WORK ORDER
Go through the records and copy each line where the word "Facebook" occurs.

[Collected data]
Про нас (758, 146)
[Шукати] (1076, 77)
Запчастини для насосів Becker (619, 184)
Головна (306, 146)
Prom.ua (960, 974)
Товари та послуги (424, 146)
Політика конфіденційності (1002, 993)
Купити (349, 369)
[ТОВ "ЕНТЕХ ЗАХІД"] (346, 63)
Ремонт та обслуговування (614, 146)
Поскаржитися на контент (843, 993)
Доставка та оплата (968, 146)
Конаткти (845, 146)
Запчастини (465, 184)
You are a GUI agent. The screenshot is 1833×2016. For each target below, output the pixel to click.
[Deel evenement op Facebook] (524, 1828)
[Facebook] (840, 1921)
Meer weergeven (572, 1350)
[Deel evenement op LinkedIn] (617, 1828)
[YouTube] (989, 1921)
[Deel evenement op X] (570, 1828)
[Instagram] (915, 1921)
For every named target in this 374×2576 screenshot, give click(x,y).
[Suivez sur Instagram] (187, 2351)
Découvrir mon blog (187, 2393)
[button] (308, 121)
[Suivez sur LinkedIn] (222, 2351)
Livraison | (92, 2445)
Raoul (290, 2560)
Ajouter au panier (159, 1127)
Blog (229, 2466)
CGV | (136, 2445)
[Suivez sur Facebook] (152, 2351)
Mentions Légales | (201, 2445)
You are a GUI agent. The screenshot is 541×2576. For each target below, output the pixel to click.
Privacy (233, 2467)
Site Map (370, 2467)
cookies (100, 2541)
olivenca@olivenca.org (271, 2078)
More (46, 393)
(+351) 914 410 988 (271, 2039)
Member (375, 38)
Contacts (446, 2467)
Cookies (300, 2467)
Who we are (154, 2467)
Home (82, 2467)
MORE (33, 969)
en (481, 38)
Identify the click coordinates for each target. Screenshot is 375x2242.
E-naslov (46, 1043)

FINISHED TASK
[Deel evenement op Facebook] (524, 1828)
[Facebook] (840, 1921)
[Suivez sur Facebook] (152, 2351)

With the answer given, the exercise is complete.